Martes, 19 Agosto   

Cuando nos enamoramos, entendemos que debe haber respeto hacia el cónyuge. Sin embargo, no tenemos tan claro la importancia del respeto hacia uno mismo.

Respetarse uno mismo ante su pareja significa mantener siempre la dignidad, no tolerar que se sobrepasen límites establecidos con anterioridad, no aceptar como bueno aquello que le desagrade y no aceptar nunca maltratos, vejaciones o humillaciones, ni justificar en ningún momento, esa conducta de su cónyuge pensando que a pesar de todo le quiere.

En los momentos de crisis, ambos deben luchar por solucionar los problemas. En algunos casos, la relación puede llegar a una situación en la que sólo uno de los cónyuges sea el que trate de salvarla. Esto ocurre, sobre todo, cuando uno de los dos, se está planteando finalizarla y, ante esa amenaza, el otro hace lo imposible para retener a su pareja, llegando en algunos casos a perder la dignidad, suplicándole y rogándole que no le abandone.

Con esta actitud lo único que se consigue es empeorar la situación, alejando aún más a la persona que se desea retener. La mejor actitud, en esos momentos, es mantenerse firme y con dignidad en lugar de humillarse y suplicar. El respeto hacia uno mismo nos debe llevar a desear que nuestra pareja permanezca con nosotros, sólo y exclusivamente si nos quiere y así lo desea.

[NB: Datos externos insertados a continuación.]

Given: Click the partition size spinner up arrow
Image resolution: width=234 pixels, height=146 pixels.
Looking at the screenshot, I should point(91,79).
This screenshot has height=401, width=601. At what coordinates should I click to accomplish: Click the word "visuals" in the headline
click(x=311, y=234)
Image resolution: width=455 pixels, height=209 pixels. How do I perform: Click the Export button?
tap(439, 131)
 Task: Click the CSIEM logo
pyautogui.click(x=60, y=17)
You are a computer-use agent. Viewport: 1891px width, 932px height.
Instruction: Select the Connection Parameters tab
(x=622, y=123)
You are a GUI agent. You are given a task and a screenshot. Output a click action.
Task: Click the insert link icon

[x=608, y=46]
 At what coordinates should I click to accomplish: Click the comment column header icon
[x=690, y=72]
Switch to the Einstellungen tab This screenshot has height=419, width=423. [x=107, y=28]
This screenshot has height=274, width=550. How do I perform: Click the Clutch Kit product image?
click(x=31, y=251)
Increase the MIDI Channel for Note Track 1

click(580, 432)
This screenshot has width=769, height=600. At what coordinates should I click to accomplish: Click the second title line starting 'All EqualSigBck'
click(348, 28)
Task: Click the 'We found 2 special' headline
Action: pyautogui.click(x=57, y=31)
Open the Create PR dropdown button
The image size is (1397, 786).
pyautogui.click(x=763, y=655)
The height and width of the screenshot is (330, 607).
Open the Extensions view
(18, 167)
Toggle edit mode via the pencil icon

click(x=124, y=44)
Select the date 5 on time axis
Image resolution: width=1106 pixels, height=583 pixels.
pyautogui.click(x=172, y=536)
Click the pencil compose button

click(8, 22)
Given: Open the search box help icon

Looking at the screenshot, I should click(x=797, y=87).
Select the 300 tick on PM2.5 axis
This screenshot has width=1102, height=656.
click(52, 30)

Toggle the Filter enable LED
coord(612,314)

Esto no significa que ante estas situaciones dejemos de luchar por nuestra relación. Todo lo contrario, a veces podemos mejorar algo de nosotros o de nuestra forma de comportarnos, que puede hacer que nuestro cónyuge cambie de opinión. Pero lo que no debemos hacer, es intentar retenerlo a la fuerza con súplicas o amenazas.